About the job
Future Secure AI creates AI Co-Workers that help enterprises automate operational tasks. The team builds production systems designed to handle real-world scale and reliability. Daily work emphasizes disciplined engineering, resilience, and a culture that encourages both collaboration and individual growth. Leadership maintains an entrepreneurial approach and remains accessible to support employees.
Role overview
The Site Reliability Engineer, based in Sydney, will design, build, and maintain the infrastructure that powers AI Co-Workers. This position works closely with product, AI, and engineering teams.
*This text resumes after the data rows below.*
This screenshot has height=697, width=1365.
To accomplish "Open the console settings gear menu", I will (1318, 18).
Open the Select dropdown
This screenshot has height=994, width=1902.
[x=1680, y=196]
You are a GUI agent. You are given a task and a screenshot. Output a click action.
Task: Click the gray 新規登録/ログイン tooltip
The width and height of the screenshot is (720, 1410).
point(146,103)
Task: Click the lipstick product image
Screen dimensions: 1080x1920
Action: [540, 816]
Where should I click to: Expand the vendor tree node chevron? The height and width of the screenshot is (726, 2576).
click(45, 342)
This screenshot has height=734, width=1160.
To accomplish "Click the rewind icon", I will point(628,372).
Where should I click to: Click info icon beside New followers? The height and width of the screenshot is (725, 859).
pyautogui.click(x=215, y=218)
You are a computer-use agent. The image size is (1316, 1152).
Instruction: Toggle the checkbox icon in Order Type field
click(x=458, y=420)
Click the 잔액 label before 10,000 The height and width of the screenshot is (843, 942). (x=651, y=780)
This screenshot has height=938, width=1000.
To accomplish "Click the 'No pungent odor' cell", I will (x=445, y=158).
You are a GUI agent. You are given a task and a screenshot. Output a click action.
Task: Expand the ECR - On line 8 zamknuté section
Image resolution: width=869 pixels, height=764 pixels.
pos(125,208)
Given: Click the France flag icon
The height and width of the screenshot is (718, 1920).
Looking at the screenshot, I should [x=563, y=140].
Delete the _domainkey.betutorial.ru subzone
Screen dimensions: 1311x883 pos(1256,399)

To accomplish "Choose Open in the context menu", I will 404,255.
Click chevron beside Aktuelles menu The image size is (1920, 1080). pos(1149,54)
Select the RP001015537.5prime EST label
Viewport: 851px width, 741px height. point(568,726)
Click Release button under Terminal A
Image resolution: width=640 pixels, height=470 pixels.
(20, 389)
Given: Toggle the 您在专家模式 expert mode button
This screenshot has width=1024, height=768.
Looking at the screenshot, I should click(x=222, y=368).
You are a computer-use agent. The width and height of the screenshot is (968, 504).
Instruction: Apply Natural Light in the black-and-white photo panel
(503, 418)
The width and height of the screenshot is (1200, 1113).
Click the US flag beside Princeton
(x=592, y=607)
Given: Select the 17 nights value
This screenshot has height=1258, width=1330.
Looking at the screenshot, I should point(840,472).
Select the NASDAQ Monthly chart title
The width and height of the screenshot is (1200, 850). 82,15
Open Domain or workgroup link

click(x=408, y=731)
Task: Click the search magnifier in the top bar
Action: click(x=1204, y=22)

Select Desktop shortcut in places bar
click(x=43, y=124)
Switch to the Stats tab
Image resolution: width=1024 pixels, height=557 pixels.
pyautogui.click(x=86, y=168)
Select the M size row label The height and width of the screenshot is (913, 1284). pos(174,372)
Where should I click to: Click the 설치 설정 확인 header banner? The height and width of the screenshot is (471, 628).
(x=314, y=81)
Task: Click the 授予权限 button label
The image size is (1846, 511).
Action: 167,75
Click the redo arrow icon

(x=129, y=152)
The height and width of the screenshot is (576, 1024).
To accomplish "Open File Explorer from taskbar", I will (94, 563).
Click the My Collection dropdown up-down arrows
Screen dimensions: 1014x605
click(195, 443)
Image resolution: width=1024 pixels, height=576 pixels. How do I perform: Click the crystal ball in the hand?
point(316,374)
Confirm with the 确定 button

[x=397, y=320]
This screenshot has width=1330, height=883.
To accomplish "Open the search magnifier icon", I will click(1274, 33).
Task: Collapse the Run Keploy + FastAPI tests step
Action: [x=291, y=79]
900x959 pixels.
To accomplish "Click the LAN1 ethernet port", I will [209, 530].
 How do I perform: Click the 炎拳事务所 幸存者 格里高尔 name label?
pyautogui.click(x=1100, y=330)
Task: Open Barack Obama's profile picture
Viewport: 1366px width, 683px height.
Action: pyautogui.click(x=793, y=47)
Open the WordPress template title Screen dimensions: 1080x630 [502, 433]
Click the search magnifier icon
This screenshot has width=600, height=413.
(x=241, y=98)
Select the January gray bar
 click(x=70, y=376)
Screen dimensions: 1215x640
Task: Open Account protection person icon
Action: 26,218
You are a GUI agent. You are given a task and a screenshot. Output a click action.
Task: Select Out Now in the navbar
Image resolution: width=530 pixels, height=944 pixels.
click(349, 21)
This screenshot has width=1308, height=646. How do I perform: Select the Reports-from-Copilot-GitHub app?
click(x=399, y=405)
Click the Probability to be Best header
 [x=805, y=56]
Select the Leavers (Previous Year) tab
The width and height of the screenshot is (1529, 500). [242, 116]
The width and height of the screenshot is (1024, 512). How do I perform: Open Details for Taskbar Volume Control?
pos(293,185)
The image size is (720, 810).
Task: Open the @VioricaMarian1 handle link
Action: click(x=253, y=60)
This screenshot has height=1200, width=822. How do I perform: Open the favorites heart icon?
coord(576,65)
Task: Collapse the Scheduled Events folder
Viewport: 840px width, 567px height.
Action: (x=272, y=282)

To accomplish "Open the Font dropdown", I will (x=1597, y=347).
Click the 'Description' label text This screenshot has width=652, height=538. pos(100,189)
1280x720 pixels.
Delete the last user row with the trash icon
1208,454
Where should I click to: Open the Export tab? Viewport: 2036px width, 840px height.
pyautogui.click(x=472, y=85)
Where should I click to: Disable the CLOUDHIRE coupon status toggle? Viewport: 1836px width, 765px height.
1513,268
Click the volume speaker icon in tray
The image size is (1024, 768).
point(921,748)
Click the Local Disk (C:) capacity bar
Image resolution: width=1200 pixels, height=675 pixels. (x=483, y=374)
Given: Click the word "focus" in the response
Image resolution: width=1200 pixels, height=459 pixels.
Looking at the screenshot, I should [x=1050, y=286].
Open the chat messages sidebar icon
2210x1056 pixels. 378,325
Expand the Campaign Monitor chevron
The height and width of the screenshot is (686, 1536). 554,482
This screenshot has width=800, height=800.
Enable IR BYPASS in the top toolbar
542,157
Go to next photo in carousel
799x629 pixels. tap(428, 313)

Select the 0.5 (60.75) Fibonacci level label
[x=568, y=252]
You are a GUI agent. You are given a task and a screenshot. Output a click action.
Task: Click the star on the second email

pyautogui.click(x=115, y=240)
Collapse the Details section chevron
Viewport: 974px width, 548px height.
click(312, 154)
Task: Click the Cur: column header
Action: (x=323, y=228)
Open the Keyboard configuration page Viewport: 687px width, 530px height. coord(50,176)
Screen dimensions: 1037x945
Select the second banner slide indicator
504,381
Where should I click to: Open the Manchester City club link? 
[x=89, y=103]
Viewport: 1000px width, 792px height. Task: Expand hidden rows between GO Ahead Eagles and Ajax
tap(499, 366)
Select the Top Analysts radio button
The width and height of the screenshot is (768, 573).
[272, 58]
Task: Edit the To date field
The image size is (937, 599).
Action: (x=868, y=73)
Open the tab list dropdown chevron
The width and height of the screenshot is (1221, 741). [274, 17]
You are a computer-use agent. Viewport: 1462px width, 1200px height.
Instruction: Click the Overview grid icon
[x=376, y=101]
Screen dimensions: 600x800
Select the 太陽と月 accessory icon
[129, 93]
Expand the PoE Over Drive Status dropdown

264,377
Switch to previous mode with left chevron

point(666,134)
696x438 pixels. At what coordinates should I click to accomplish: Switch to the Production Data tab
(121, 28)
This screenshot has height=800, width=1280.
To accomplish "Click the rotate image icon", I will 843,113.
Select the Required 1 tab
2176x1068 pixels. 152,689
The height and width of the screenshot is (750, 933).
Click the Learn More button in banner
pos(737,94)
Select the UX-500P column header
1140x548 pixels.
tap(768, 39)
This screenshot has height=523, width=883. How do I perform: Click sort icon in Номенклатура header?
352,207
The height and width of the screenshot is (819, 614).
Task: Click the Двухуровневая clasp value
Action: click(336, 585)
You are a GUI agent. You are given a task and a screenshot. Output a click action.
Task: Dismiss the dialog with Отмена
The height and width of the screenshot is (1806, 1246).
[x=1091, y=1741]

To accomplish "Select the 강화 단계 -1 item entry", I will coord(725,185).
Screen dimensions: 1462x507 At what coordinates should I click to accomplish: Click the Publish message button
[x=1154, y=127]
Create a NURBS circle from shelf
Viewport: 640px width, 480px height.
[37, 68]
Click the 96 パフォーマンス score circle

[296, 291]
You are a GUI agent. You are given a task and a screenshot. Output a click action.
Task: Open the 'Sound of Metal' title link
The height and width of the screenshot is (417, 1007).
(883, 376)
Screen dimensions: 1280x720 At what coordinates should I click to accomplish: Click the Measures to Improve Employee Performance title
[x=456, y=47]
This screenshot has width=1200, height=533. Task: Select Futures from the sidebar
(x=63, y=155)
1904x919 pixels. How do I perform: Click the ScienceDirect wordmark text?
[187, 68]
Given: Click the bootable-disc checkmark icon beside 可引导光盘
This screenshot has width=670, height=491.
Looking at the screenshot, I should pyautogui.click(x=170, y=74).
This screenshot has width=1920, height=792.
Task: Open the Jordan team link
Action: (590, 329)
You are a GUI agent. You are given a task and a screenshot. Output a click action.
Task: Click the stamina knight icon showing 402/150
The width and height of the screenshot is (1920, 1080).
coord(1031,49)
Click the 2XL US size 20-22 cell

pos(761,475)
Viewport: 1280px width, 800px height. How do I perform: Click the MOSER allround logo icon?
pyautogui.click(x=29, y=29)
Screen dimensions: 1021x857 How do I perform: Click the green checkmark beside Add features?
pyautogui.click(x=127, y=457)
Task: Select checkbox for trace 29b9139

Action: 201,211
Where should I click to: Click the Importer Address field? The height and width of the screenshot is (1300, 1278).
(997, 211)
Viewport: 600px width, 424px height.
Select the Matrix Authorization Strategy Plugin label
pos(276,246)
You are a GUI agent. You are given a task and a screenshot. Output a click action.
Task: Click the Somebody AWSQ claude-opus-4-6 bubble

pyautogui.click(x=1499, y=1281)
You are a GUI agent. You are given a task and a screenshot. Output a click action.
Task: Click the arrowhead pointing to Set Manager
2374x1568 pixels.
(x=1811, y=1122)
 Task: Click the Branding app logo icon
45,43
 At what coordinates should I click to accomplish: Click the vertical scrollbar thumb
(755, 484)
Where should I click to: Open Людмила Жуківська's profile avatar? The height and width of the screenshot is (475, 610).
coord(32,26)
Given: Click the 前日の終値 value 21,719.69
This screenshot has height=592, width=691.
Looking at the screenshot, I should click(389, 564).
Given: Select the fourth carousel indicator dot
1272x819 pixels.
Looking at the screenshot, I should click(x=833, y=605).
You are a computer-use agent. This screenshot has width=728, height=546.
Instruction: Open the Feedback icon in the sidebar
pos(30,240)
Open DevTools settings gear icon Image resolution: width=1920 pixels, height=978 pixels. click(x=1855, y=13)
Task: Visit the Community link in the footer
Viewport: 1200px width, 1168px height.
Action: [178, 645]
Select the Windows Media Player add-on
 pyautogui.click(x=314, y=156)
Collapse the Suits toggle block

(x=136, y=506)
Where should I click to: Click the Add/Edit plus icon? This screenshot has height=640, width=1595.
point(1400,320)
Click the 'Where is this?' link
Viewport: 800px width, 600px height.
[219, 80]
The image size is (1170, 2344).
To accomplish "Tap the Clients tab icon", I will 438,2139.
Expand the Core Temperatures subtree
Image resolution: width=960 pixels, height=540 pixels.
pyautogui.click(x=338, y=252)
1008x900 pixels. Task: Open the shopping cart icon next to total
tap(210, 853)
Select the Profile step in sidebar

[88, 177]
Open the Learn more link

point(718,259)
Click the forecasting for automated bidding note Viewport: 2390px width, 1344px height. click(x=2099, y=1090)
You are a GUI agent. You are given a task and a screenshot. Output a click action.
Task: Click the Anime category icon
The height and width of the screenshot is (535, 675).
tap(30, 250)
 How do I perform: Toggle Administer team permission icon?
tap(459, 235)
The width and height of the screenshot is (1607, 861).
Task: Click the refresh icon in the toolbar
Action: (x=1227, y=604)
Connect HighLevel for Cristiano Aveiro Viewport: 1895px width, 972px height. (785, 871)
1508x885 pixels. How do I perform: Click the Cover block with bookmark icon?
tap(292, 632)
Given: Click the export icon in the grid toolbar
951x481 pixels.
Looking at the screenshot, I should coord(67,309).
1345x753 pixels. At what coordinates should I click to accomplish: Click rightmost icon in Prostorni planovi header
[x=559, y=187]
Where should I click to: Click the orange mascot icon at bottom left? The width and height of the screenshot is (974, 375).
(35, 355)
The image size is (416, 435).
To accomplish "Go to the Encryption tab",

The role involves taking responsibility for system reliability throughout the entire lifecycle.
Key responsibilities
- Design, build, and manage reliable production infrastructure for AI Co-Workers.
- Oversee Kubernetes-based platforms for deploying and running AI workloads.
- Create and maintain infrastructure as code using Terraform.
- Implement and manage Helm-based deployment workflows.
- Define, measure, and improve system reliability using SLIs, SLOs, and SLAs.
- Participate in on-call rotations, handle incident response, conduct root cause analysis, and contribute to post-mortem reviews.
- Reduce operational toil through automation and engineering improvements.
- Develop and enhance observability, including monitoring, logging, and alerting.
- Work with engineers to keep systems resilient, scalable, and secure.
- Manage tasks across build, deploy, and operate phases of the software lifecycle.